Heathrow is a big issue
Heathrow’s third runway has been the biggest iconic battleground for both climate change activism and local resistance to imposed national infrastructure. The issue has become such a political hot potato it has been kicked down the road by every government for decades.
This was the first, much anticipated runway occupation at LHR
After years of scare stories from the press that climate activists were planning to occupy the runways at Heathrow, in July 2015 it finally happened. There was international coverage in 2007 of Climate Camp pitching up on Heathrow’s doorstep for a week, and ten years of continuous pressure from Plane Stupid, Greenpeace and other groups, who occupied various runways but never Heathrow. But last July, David Cameron’s grinding slow-motion U-turn on the issue drove thirteen activists to occupy and close the north runway at Heathrow at 4.00am on July 13th, 2015, for the first time.
Activists including a climate science graduate and many with no previous convictions, all risking three month prison terms
Some of the activists were new to aviation protests, some were more experienced activists, like 67y/o atmospheric physicist Rob, and 23y/o climate science graduate Ella. Some are residents of Sipson who have and continue to campaign against the third runway in a variety of ways, like 23y/o Cameron and 26y/o Eddy, some from London, like 32y/o Melanie who works for a health charity, and the first Plane Stupid activist to ever be arrested in 2005, 42y/o Graham, others from further afield, including three from Wales. Most of the activists have no previous convictions. They are all facing up to three months in prison.
Action was effective, disruptive and difficult to move
The occupation took the form of a sophisticated ‘lock-on’, with the legs of a tripod of scaffolding poles piercing a triangular cage of Heras fencing, with one or two activists locked to every corner, and everything connected to everything else, to make the whole structure as immovable as possible. It took the specialist police extraction squad over six hours to remove them from the runway, during which time many flights had to be cancelled.
Runway is ‘all or nothing’ issue
The reason Heathrow is such a unique, iconic battleground in national politics is that it has come to represent the big test of a government’s seriousness about climate change. Dirty energy infrastructure can be replaced with clean, local issues can be resolved by relocation, but aviation is always extremely dirty, with no clean tech version in production. Local residents oppose Heathrow and Gatwick, as well as other airports around the country which had expansion plans before the problems of aviation expansion became well known. And they are campaigning not for the new runway to be somewhere else, but for there to be no new runways. The third runway is all-or-nothing, there is no room for compromise.

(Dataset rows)
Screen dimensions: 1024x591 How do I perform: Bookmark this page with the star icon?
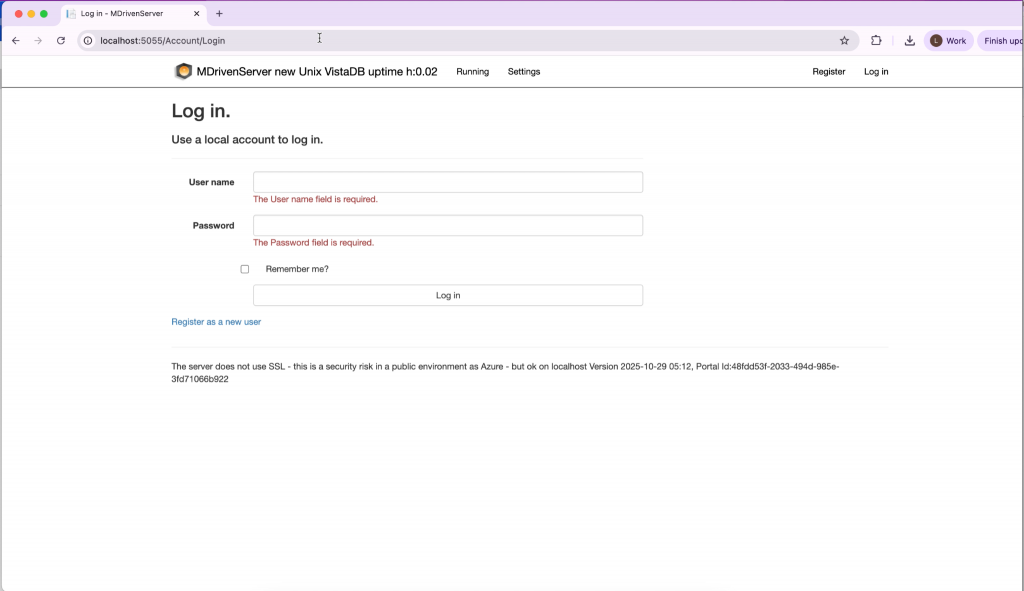click(x=844, y=41)
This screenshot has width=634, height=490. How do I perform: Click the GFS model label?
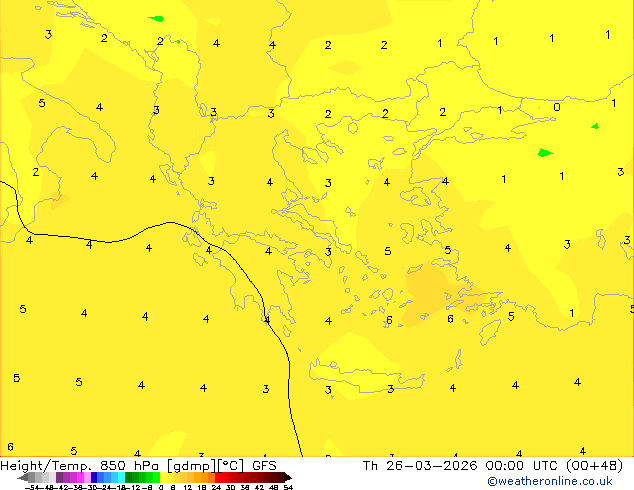coord(264,465)
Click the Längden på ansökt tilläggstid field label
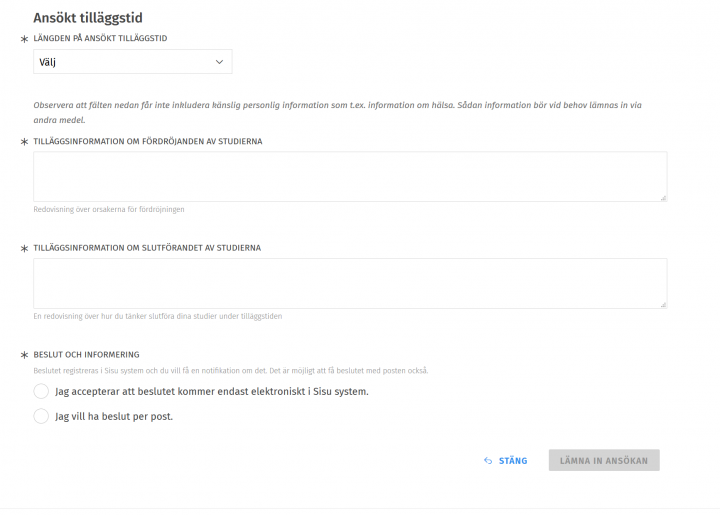 pos(114,38)
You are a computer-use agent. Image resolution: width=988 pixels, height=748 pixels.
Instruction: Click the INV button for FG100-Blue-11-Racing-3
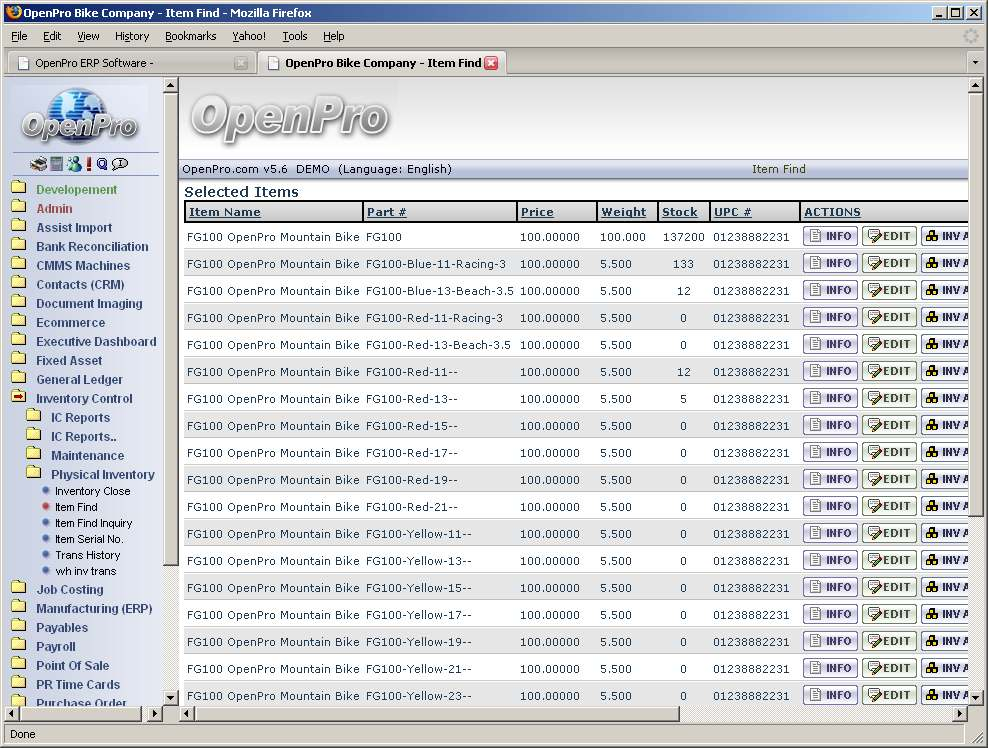click(x=945, y=264)
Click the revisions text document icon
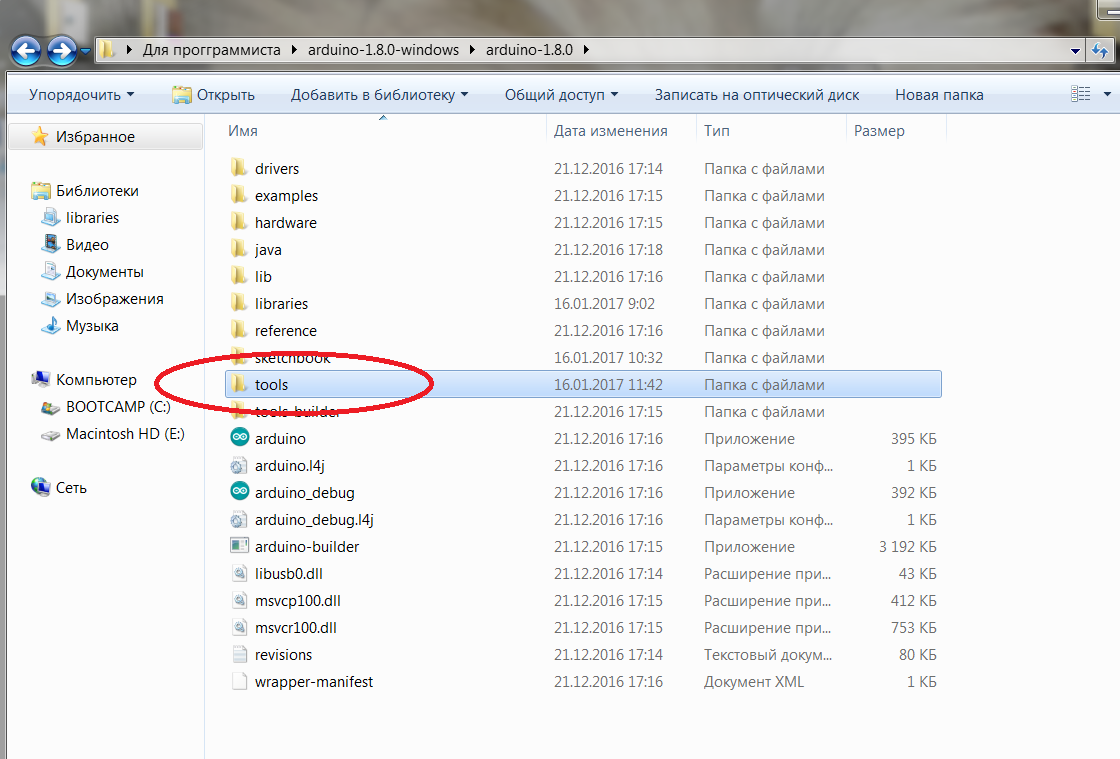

» TO-DO LIST
1. In the text about the Heathrow runway occupation, how long did the police extraction squad take to remove the activists from the runway?
2. Continue the text about the Heathrow runway occupation with the paragraph that follows its final sentence.

» ANSWERS IN ORDER
1. Over six hours.

2.
HTW’s emissions are illegal, 3rd runway would be more so
The environmental progress made globally, in Europe, and in the UK prior to 2010, has left a legislative trail. Heathrow’s air quality is the worst outside central London, with NOx and other pollutants well above the legal maxima (and London breached its EU air pollution limits for the whole year in just eight days). And the 2008 Climate Change Act includes legally binding emissions targets which ‘business as usual’ expansion of aviation would wreck. Heathrow’s current operations are illegally polluting, and a new runway is not going to improve things.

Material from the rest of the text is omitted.